» **Assignment**
Reproduce exactly the span of lines that opens with the line containing "Task: Click the share icon in the header" and closes with the last line of the entries below.

Pixel coordinate grounding data:
[Start of section]

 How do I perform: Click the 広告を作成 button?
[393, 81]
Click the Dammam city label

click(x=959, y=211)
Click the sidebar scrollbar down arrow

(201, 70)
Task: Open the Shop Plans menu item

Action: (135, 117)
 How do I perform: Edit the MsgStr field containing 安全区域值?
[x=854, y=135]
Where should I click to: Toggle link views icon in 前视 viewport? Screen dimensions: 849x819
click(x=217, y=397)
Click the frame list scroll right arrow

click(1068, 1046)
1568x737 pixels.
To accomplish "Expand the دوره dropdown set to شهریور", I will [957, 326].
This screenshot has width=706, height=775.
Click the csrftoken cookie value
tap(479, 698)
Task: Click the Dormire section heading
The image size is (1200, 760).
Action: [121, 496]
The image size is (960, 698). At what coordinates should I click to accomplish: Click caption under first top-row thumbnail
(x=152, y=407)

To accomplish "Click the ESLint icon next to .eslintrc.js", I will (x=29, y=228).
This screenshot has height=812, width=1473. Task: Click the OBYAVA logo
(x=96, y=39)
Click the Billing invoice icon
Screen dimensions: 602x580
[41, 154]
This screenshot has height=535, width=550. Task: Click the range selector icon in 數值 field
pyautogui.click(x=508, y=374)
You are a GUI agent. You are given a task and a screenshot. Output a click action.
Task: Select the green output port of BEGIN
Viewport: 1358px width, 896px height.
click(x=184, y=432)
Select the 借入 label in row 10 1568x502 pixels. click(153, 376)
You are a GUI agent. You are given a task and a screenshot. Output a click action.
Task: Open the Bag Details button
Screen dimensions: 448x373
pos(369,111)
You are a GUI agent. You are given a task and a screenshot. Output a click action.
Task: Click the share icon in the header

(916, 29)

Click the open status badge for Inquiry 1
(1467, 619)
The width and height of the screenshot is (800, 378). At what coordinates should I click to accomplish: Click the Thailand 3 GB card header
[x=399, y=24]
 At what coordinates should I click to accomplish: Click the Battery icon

[End of section]

» **Response box**
Task: Click the share icon in the header

(916, 29)

Click the open status badge for Inquiry 1
(1467, 619)
The width and height of the screenshot is (800, 378). At what coordinates should I click to accomplish: Click the Thailand 3 GB card header
[x=399, y=24]
 At what coordinates should I click to accomplish: Click the Battery icon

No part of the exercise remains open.